SOURCE:
-- Begin --
As for a secular government - to me, that is one that neither facilitates, nor restricts religious expression. It is a government that does not infringe on a child's right to wear religious garb (cross, Yakima, head scarf, etc.) to school, but does not participate in organizing prayer. People often say, "but our school is made up of all Christian students, why can't they have school prayer?" Do you allow Koran time for predominately Muslim schools? What is predominately mean? 90% one faith? 75%? 51%. What if a school is 40% Jewish, 30% Christian and 30% Muslim? Does the 40% win even though it is not a majority since it is the most? A secular government is one that does not organize Christmas celebrations, nor does it stop private citizens from coming together in the town square to celebrate on their own. *Side note - if a town chooses to allow a nativity scene to be displayed by Christians, it must allow display of all religions. Even if there is one Hindu in town, he/she must also be allowed to display their faith.
I don't mind if a politician is a devote Christian who publicly expresses his devotion as long as he knows that his personal beliefs and public duties are separate.
There is absolutely no reason to have religious artifacts at courthouses. We have our own laws derived from multiple source (religious and secular). A courthouse is there to administer laws, not save souls.
We no longer live in a nation that is 95% Christian as when the country was founded. We cannot be mired in the past on this issue. We are a diverse nation. It was easier when you had a mainly Christian society. Then you could have a generic Christian blanket. But now, we are too diverse and have to give up the notion that we can have a generic pan-Christianity that does not diminish the rights of other religions.
Generally, I like how Madison put it when talking about a bill that would have funded Christian teaching in public schools:
"Whilst we assert for ourselves a freedom to embrace, to profess and to observe the Religion which we believe to be of divine origin, we cannot deny an equal freedom to those whose minds have not yet yielded to the evidence which has convinced us.
-- End --
RAW DATA:
-- Begin --
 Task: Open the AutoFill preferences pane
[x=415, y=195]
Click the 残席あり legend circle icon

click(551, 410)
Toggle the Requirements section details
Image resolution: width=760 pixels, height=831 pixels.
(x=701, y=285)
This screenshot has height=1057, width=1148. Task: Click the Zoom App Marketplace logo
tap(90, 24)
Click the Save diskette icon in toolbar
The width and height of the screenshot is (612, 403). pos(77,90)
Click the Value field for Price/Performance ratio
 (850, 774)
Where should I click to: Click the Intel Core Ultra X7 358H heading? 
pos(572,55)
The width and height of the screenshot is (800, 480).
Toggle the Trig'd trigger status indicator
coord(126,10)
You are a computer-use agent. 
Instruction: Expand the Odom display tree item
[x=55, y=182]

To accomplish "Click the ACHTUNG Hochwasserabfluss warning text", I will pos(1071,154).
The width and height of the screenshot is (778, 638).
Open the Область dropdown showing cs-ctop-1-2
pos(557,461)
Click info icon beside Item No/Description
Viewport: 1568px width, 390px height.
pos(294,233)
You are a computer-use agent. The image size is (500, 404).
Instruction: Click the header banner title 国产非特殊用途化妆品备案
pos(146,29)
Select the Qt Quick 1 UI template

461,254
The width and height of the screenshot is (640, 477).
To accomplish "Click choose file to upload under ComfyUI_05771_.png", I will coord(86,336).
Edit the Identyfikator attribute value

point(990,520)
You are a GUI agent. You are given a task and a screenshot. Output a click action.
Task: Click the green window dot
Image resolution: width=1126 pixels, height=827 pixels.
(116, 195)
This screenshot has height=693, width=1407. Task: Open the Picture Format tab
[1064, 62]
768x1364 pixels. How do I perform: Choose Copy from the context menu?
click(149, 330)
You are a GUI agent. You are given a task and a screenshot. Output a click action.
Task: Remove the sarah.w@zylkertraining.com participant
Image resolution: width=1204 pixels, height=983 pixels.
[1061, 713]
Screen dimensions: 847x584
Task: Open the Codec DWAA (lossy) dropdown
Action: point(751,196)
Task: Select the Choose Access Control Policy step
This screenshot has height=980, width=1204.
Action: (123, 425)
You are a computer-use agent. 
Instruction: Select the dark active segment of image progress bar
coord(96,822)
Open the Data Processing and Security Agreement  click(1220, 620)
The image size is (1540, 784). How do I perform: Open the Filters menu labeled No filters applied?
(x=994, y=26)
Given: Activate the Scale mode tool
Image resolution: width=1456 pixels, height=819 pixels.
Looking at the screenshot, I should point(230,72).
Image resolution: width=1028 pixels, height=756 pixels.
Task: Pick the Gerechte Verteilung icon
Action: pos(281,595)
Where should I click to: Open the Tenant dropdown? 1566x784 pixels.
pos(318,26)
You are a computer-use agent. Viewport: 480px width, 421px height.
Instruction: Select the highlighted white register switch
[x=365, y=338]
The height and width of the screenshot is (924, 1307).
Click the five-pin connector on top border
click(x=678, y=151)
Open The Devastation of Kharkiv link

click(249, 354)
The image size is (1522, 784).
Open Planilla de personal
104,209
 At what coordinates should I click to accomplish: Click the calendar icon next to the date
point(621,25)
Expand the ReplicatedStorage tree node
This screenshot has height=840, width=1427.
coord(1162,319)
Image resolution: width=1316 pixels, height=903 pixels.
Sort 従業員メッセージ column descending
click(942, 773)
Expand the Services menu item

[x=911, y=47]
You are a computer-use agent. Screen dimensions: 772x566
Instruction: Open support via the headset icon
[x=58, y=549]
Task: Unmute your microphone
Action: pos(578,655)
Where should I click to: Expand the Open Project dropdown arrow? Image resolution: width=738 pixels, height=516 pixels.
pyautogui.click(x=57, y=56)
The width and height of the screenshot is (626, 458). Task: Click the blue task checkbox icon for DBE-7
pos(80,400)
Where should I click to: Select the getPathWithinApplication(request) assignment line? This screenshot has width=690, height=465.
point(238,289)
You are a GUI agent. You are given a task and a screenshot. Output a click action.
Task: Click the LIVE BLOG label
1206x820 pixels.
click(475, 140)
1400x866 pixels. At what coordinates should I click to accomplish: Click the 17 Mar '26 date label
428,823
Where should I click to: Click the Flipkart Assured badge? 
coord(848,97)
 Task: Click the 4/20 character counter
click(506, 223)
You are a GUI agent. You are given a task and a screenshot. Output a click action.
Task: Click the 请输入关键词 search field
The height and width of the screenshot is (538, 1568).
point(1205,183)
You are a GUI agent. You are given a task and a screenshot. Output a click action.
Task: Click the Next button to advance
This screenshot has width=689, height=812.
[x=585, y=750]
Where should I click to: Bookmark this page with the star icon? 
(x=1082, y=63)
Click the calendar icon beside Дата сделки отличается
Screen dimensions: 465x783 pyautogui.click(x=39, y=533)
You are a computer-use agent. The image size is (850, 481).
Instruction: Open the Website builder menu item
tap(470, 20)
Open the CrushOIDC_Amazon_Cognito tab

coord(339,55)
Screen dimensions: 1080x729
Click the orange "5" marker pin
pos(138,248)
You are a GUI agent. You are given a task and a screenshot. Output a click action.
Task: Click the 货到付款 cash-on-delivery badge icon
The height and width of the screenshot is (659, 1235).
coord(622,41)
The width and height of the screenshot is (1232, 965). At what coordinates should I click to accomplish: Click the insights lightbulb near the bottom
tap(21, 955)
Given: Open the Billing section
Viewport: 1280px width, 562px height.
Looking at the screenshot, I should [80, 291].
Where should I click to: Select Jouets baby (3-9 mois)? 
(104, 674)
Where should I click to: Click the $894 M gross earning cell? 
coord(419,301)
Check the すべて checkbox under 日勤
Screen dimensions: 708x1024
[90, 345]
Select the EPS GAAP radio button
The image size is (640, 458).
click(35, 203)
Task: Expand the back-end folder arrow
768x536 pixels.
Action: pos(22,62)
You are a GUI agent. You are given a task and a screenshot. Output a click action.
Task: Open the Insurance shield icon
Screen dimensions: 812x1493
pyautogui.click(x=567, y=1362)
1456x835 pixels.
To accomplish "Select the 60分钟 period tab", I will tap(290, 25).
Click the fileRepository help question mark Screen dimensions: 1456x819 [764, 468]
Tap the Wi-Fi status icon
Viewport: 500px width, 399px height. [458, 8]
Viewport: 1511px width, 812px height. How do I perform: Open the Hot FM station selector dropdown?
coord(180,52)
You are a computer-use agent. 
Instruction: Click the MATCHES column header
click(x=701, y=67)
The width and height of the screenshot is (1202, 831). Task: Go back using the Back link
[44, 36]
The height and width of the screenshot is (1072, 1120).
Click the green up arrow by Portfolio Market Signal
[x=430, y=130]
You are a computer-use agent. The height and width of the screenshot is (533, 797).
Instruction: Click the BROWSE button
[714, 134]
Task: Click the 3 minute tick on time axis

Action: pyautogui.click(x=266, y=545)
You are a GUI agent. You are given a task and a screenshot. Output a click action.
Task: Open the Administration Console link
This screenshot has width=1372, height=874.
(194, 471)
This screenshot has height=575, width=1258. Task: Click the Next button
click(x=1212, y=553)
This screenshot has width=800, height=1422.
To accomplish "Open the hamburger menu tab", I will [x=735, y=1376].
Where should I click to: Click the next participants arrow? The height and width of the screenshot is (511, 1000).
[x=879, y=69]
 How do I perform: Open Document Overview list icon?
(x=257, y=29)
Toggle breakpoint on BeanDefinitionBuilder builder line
-- End --
DESCRIPTION OF THE TASK: Decide whether each statement agrees with the passage on secular government, answering yes or no and quoting the exact words from the passage that decide it. (a) A secular government stops private citizens from celebrating Christmas together in the town square. (b) A town that lets Christians display a nativity scene must allow displays of all religions. (c) Religious artifacts belong at courthouses.

TASK SOLUTION:
(a) No: "nor does it stop private citizens from coming together in the town square to celebrate on their own."
(b) Yes: "if a town chooses to allow a nativity scene to be displayed by Christians, it must allow display of all religions."
(c) No: "There is absolutely no reason to have religious artifacts at courthouses."